DATA IN THIS EXERCISE >>
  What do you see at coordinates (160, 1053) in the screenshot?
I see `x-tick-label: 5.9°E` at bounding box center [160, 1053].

--

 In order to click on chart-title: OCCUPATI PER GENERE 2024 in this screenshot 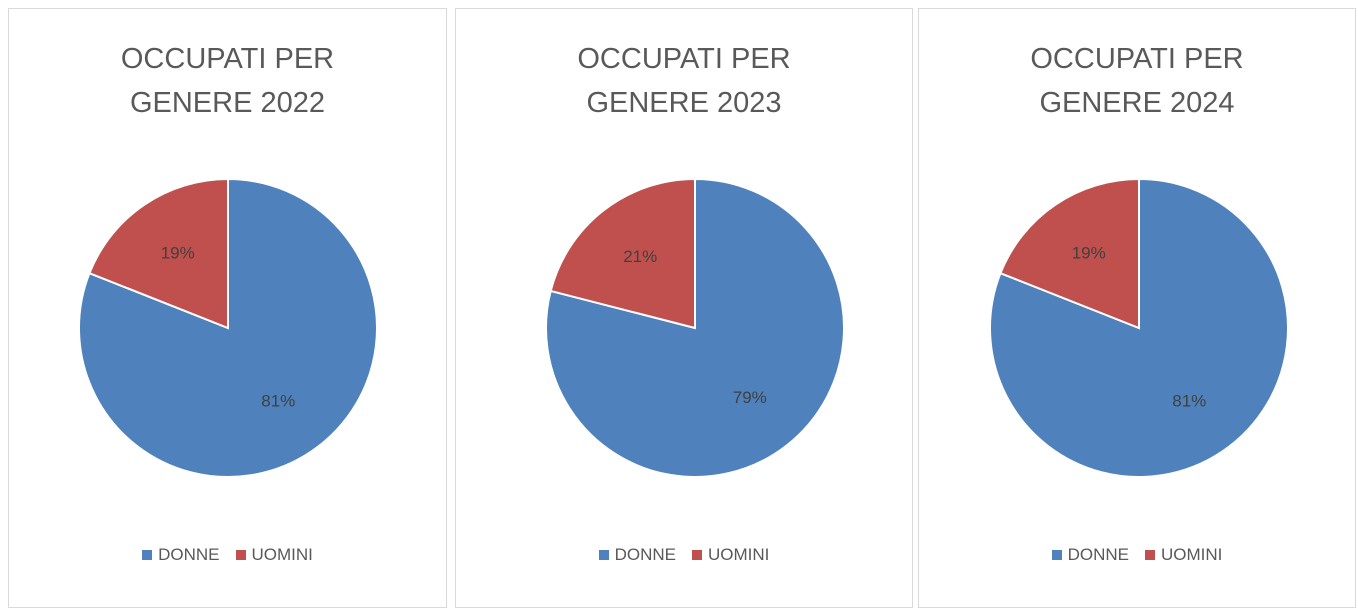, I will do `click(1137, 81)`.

* * *

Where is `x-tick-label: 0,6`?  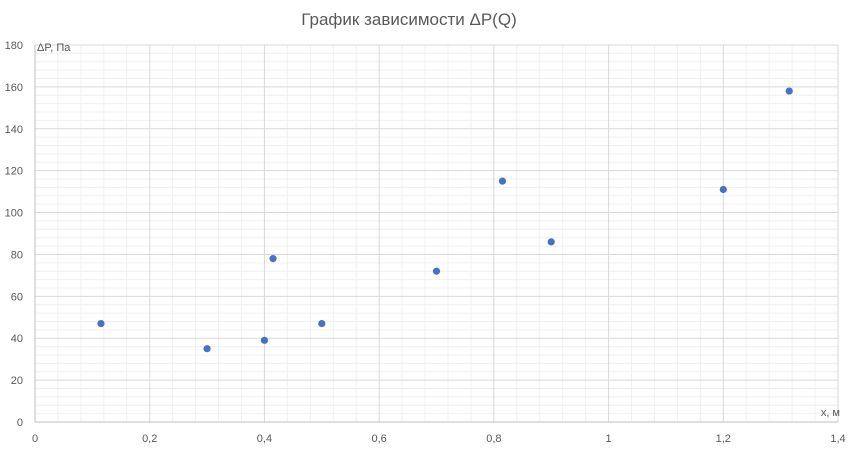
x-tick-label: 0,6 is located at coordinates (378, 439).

WHAT IS BEING ASKED >> Change everything from the line containing "What do you" down to the line containing "center [160, 1053]." by replacing "bounding box center" with "box midpoint", leaving all else unchanged.

TASK RESPONSE >>
  What do you see at coordinates (160, 1053) in the screenshot?
I see `x-tick-label: 5.9°E` at box midpoint [160, 1053].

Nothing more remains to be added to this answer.